===== Extracted data
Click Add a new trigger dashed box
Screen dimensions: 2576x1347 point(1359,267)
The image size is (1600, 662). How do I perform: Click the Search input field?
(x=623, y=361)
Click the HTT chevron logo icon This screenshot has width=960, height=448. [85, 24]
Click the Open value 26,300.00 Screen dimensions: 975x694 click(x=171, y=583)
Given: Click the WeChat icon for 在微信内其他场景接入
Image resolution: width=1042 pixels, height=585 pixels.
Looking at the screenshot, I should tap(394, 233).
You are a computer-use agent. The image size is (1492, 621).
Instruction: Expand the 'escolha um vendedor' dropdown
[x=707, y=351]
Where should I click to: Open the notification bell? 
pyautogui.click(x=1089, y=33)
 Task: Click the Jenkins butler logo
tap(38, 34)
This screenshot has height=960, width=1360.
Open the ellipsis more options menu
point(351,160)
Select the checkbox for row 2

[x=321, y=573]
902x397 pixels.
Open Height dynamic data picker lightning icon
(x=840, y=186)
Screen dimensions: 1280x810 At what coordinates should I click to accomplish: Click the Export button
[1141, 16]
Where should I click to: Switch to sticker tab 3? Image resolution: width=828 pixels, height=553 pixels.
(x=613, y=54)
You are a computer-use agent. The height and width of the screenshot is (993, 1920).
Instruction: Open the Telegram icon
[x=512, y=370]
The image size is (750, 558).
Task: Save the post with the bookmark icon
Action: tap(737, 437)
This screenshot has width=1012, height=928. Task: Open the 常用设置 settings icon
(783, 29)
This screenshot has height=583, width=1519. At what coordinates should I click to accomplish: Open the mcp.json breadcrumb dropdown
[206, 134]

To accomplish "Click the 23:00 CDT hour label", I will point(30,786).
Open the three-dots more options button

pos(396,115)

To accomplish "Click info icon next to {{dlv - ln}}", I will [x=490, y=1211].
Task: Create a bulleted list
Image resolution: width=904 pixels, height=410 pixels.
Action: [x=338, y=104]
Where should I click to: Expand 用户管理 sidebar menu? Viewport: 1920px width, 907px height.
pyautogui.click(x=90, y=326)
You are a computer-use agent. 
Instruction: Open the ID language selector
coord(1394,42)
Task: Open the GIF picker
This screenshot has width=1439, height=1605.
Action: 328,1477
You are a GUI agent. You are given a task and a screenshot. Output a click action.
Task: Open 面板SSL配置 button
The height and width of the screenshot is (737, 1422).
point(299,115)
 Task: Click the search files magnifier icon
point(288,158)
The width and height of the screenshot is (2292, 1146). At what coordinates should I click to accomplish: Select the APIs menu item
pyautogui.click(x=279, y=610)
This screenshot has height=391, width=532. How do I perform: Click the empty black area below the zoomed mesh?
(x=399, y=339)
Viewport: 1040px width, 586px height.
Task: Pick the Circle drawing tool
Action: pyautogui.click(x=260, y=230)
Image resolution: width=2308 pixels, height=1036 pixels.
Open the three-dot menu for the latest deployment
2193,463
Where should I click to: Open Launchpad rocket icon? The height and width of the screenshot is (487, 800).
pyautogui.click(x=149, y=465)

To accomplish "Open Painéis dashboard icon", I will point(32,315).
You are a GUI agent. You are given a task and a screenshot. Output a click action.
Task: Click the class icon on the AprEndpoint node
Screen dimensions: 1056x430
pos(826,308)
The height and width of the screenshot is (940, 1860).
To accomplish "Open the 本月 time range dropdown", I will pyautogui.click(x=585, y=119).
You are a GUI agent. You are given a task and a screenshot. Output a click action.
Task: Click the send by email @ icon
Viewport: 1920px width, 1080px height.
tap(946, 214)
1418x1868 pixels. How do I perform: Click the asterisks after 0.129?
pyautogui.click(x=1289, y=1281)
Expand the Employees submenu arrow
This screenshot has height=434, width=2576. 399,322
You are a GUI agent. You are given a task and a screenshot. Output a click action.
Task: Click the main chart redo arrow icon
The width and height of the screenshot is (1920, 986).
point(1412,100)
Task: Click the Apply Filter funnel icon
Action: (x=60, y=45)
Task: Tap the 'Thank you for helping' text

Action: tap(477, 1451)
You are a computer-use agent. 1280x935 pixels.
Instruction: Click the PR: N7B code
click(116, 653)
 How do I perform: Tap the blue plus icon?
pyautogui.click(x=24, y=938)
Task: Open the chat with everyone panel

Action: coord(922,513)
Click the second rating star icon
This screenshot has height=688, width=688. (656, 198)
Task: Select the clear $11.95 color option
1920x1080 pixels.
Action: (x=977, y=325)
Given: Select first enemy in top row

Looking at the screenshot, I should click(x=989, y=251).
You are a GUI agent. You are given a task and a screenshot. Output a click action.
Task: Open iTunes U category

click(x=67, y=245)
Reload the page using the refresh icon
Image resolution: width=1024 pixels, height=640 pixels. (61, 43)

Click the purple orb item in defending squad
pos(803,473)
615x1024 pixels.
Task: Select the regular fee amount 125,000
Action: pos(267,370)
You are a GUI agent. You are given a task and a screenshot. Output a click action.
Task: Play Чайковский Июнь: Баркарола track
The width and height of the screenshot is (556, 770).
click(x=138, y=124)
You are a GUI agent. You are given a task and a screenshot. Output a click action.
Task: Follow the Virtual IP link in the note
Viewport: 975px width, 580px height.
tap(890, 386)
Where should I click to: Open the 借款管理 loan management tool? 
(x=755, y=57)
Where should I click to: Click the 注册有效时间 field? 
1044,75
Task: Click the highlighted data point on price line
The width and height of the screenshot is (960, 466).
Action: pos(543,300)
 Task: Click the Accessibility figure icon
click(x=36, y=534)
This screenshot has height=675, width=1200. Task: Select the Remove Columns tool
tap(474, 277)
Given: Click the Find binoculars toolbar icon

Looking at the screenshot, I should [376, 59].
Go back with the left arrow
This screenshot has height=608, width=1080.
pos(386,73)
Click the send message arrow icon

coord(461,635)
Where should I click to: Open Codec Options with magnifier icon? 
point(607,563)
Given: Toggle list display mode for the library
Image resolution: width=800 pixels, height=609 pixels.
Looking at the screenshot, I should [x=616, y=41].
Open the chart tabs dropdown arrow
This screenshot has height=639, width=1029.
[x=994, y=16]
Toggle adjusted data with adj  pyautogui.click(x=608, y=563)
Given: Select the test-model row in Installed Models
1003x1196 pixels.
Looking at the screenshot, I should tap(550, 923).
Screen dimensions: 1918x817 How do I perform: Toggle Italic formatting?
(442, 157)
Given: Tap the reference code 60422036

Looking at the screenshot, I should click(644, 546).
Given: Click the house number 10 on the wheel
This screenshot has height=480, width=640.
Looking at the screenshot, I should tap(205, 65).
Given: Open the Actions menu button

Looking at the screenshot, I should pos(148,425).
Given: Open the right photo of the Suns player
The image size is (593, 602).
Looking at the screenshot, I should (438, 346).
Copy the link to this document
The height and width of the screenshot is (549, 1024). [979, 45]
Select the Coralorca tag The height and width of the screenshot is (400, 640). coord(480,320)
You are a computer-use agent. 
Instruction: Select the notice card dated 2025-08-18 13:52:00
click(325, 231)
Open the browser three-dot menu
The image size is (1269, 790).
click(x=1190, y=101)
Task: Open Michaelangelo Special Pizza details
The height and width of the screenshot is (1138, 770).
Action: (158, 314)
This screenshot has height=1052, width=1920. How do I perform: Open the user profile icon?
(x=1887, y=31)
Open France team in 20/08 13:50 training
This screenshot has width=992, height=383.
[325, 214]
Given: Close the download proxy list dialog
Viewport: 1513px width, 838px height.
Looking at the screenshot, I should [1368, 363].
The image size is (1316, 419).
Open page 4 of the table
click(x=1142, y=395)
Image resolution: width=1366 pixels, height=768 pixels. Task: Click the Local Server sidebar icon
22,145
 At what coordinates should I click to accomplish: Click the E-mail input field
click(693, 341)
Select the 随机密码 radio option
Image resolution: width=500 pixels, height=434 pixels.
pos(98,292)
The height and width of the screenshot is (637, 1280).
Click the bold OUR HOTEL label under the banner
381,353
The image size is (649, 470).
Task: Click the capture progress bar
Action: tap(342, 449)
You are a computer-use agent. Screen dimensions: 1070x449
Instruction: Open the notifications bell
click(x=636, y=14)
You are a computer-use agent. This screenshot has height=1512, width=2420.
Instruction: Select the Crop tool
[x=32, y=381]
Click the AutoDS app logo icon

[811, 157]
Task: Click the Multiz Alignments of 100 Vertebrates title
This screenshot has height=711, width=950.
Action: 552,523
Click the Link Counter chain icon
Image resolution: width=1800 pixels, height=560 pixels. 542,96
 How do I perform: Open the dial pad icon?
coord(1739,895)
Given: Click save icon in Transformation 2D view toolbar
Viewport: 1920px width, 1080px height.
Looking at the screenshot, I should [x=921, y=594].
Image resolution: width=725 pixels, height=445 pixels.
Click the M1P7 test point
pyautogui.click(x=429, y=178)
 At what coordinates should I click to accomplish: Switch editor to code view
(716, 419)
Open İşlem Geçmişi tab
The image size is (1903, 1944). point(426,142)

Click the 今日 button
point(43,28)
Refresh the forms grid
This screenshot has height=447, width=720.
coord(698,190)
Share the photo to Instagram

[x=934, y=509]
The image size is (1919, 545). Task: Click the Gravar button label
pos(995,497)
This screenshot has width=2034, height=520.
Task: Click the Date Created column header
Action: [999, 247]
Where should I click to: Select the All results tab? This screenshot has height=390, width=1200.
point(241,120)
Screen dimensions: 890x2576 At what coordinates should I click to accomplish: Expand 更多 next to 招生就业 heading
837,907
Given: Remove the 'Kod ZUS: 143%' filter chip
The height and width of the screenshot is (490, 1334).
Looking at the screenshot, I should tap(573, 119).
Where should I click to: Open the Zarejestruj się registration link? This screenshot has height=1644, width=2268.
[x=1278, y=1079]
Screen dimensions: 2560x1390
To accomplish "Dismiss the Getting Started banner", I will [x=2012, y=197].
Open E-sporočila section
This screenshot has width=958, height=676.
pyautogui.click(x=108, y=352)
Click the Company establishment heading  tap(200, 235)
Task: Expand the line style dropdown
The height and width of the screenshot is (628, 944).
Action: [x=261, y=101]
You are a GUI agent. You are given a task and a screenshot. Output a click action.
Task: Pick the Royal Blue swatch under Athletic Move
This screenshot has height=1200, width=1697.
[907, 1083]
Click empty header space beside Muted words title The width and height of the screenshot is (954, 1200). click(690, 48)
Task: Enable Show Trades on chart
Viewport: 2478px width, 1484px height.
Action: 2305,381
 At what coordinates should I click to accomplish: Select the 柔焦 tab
==========
Reproduce the lines without alteration, starting with the line that contains "Click the Company" and going on through the line that contains "Click empty header".

Click the Company establishment heading  tap(200, 235)
Task: Expand the line style dropdown
The height and width of the screenshot is (628, 944).
Action: [x=261, y=101]
You are a GUI agent. You are given a task and a screenshot. Output a click action.
Task: Pick the Royal Blue swatch under Athletic Move
This screenshot has height=1200, width=1697.
[907, 1083]
Click empty header space beside Muted words title The width and height of the screenshot is (954, 1200). click(690, 48)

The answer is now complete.